I think its around 1Trilion so 1000B.
I love how OPENai is the most secretive and least open.
And the most open (of the big tech boys) is Facebook.
What a world.
I am stupid. How to connect this api to https://github.com/whitead/paper-qa. Github Copilot is not helping
Thanks for this. Out of interest what level of quantisation (if any) does it have?
very good!
No quantization! Full FP16
what are use-cases for it?
I have a project with more than 100 html files and i want to change plugin A to plugin B
so the procedure be like
currently cursor/claude able to do that but i have to go to each page to do that and instruct to do it and since it has to send request to server...everytime there is a delay.
can these local models can do these kind of repetitive tasks quickly?
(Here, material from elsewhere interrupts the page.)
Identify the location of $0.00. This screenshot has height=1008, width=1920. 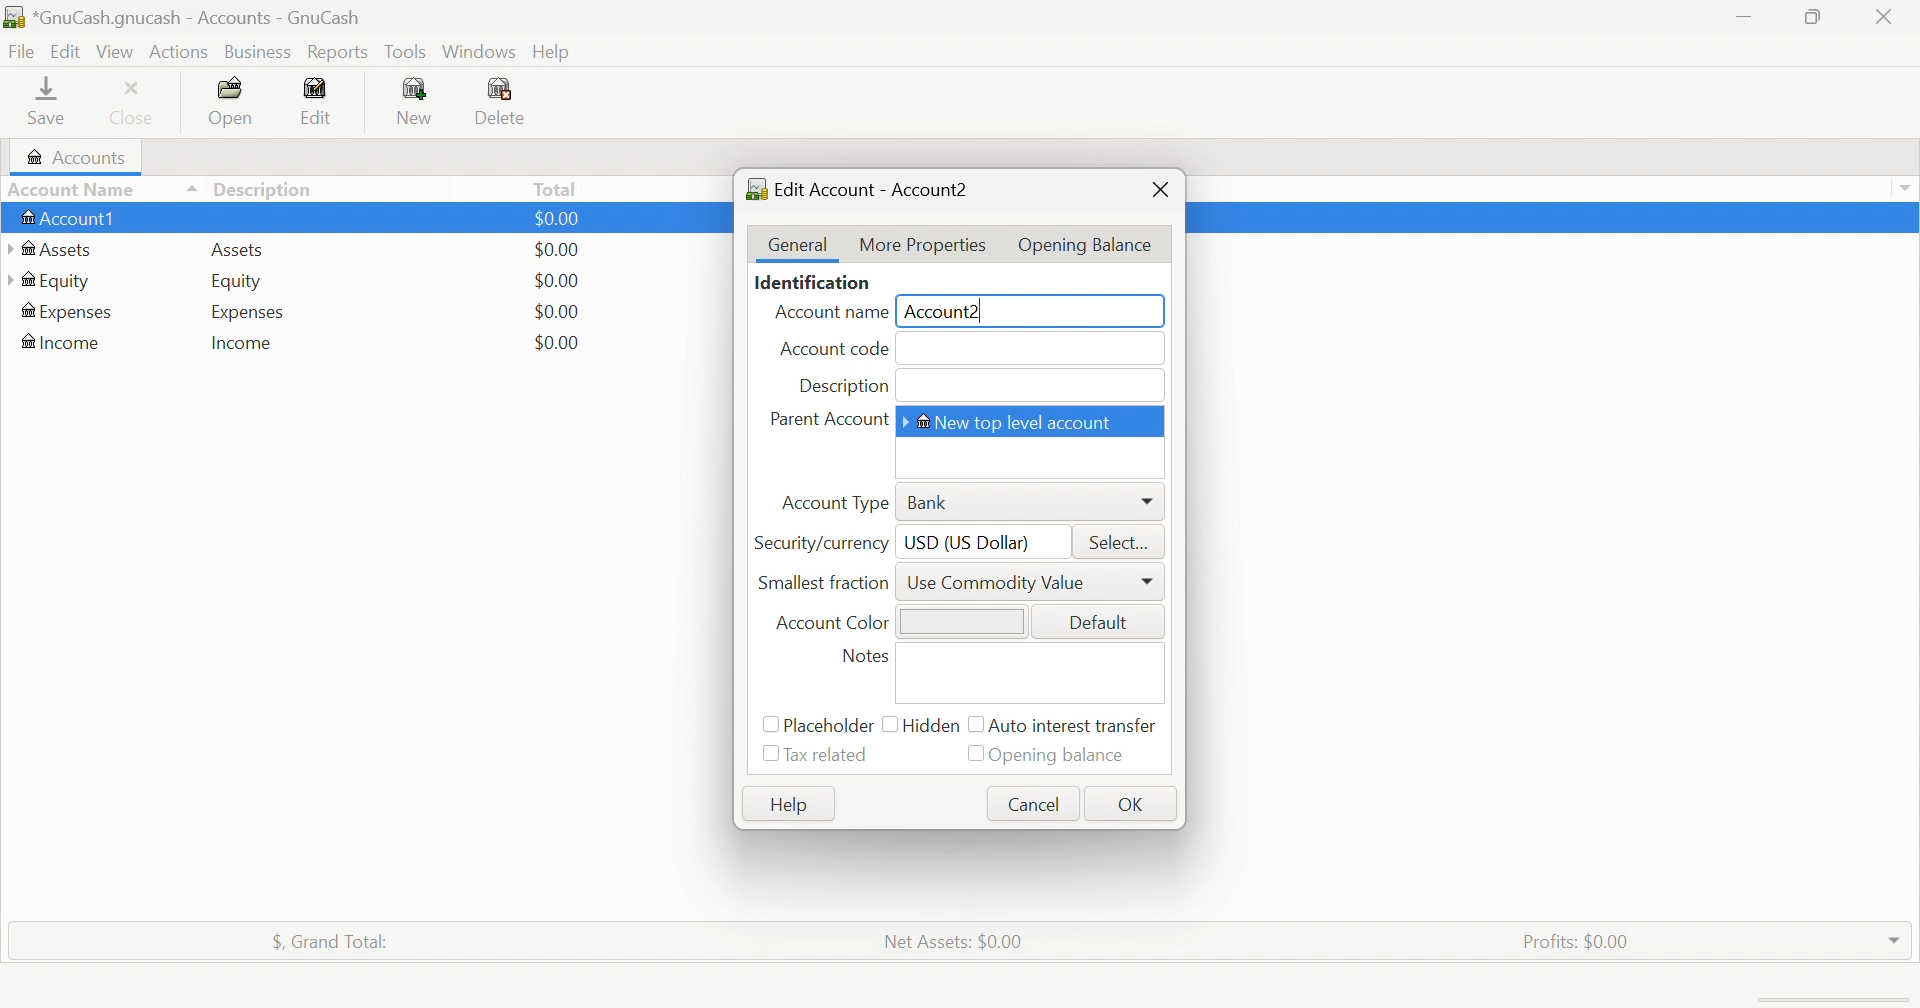
(557, 250).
this is just one use case...but i am wondering, if this kind of repetitive tasks can be faster with a local hosted Llama.
thanks
the models can write you a script to do it in a second.
like below?
That's great! I was just looking at your site and you guys have a great selection of GPUs, though there are so many it might be nice to have a page with a table comparing them somewhere?